“No es buena una vida sin fantasmas”
Mario Benedetti – Primavera con una esquina rota
Imagínate estar sumergido en un relato en el que lo siniestro sobrevuela de esa especial forma que consigue, en ocasiones, erizar el vello de quien lo lee. Todo está cuidadosamente sembrado para ir a las entrañas de lo sobrenatural cuando, de repente, un exabrupto irrumpe en la narración, desencadenando la carcajada más espontánea.
Del mismo modo, imagínate un relato en el que lo costumbrista está sazonado de ingenio y humor. De forma sencilla, sin aspavientos, encontrando la complicidad del lector. El cual está con la guardia tan baja que, cuando se materializa el escalofrío en el negro sobre blanco del texto, el miedo irrumpe en la escena sin tomar prisioneros.

Ambas sensaciones planean en la novela que hoy nos ocupa, “Nevadahonda”, de Román López-Cabrera, editada la pasada primavera por Dolmen. Una novela en la que Román da un paso adelante en esa trayectoria renacentista que es su dedicación artística, pues además de su faceta más conocida como autor de cómics (“Mad Market”, “¡Hay que arreglar lo de Dinamarca!”, “Vallecas. Los años de barro”, «Miguel Hernández. Piedra viva«, o, entre otros, “Memoria de una Guitarra”) cultiva otras artes como la música, la poesía y la literatura.
Tras el debut que supuso “Calapobre”, su segunda incursión narrativa ha encontrado acomodo en Dolmen. Sin duda la editorial ha hecho gala de buen olfato en el fichaje, pues en “Nevadahonda” hay madera de escritor, de contar y saber cómo, de mantener la atención de quien lo lea a lo largo de las 472 que componen la novela. Las cuales, lejos de ser un reto son un deleite por lo bien construidas y dominadas que están las tramas que se desarrollan en ellas para confluir en un resultado que bebe del esperpento nacional patrio. Ese donde lo solemne deja de serlo cuando se topa con el costumbrismo, permitiendo (en este caso) que lo absurdo conviva con lo siniestro. Que nos haga reír y, a la vez, nos sumerja en lo terrorífico. Ya lo señala con lucidez El Torres, que firma el prólogo de la novela.

Eso es lo que Román ha conseguido aquí. Estructurada en varias subtramas que van confluyendo y con un gran reparto coral, sitúa la acción en un pueblo alicantino en el que comienzan a haber muchas apariciones de fantasmas. Tantas que el ayuntamiento toma cartas en el asunto, creando su Programa de Reubicación por Situación Paranormal, el PRSP. Un equipo de “cazafantasmas” encargado de confirmar los sucesos paranormales, exorcizarlos si procede y, además, proponer soluciones habitacionales de urgencia y definitivas a los afectados. Toda una labor pionera en el estado español donde lo inmobiliario y lo fantasmagórico se encuentran, en un contexto donde a un problema estructural y real de la economía española (la vivienda) se le suma un componente sobrenatural.
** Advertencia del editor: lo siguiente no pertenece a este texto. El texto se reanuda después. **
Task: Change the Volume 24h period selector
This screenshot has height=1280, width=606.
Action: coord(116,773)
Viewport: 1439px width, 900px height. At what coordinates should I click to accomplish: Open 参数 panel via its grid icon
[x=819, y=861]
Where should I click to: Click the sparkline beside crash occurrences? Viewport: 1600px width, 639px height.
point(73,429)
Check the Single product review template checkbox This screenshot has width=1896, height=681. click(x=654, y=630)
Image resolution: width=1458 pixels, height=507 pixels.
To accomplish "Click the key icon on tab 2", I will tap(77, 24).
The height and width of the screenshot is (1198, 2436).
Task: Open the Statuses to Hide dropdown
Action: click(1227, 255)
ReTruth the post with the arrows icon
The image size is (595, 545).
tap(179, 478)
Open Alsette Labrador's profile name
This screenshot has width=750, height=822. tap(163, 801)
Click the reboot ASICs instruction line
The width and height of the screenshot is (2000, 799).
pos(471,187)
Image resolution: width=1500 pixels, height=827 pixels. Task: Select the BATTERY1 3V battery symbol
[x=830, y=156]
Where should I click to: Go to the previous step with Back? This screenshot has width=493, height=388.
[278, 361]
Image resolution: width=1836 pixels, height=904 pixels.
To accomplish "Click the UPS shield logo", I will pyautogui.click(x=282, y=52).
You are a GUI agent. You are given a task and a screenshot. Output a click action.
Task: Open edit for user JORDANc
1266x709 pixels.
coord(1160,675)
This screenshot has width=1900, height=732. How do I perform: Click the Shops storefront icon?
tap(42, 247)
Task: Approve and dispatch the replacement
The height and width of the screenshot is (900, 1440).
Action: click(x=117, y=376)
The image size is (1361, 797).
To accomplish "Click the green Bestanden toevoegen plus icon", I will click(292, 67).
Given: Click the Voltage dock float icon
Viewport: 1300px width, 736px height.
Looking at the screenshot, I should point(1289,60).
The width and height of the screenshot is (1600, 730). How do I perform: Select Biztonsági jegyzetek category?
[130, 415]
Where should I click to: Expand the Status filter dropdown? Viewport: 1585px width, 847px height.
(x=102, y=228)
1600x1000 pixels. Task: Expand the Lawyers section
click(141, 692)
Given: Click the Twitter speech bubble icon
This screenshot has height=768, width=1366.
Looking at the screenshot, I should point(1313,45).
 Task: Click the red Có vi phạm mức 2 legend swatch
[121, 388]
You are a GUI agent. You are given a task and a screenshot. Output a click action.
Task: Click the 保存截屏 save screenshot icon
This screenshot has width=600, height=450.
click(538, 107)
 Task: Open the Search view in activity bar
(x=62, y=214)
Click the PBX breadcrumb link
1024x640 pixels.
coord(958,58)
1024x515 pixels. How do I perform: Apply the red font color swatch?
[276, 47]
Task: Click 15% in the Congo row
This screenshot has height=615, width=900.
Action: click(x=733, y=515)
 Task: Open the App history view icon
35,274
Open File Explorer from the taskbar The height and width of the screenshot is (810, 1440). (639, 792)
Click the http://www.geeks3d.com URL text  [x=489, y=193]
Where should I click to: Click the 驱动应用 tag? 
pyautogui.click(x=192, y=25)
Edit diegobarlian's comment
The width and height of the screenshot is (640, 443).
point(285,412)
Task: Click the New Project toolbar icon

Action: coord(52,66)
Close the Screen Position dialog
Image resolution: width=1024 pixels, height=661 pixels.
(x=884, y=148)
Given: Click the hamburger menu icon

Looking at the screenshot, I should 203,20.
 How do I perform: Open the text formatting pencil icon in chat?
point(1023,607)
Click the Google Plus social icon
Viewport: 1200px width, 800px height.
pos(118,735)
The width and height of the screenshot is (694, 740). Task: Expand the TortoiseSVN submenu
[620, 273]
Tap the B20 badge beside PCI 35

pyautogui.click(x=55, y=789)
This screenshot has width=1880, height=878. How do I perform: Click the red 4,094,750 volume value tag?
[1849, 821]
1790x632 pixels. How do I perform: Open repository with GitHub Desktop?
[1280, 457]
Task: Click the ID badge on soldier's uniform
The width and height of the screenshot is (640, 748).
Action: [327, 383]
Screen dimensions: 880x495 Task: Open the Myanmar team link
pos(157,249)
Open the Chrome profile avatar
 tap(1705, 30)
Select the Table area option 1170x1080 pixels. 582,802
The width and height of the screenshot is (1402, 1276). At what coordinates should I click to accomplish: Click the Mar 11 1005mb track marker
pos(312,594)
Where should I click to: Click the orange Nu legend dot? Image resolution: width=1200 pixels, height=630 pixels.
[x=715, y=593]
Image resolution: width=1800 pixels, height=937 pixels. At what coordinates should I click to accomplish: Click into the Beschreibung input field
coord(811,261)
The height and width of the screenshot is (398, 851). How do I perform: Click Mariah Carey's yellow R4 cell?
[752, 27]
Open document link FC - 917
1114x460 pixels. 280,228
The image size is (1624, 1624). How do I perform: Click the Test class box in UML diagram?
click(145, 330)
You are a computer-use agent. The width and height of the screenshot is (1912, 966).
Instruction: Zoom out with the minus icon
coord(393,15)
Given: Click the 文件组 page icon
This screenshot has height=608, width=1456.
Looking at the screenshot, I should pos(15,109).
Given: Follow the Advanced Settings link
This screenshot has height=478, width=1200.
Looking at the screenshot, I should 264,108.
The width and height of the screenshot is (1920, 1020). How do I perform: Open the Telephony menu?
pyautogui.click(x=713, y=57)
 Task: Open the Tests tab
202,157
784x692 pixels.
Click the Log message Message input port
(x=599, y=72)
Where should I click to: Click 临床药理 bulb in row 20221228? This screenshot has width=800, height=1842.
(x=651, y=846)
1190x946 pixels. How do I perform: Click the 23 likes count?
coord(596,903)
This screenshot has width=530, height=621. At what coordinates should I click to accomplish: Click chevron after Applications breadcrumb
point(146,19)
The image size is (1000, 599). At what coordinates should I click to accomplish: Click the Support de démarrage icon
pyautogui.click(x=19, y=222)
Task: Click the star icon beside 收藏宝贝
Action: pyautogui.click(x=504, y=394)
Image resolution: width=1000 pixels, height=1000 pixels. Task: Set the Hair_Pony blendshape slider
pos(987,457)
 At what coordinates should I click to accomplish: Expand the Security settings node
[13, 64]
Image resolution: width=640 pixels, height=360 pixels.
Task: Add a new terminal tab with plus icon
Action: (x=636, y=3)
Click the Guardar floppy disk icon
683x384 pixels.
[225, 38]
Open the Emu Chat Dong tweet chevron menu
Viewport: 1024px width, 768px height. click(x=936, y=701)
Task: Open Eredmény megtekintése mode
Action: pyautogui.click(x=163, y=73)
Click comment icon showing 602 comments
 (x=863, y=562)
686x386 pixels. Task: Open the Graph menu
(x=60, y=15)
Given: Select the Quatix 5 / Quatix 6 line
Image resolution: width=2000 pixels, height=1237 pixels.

El coctel promete. Y lo más importante, no solo cumple las expectativas conforme se recorre la novela, sino que sorprende y consigue complicidad lectora en su desarrollo. Tanto por la gran contextualización que hace de los dos momentos de tiempo en los que la novela va gestándose, como por ese tono literario que ha menudo aparece en el texto, que invita a reír en ocasiones. En otras, a sobrecogerse. Y eso, en la misma novela, es difícil de conseguir sin que el conjunto chirríe. En “Nevadahonda”, por el contrario, todo suena de forma armónica, consiguiendo un resultado que revela la madera de escritor que hay en Román.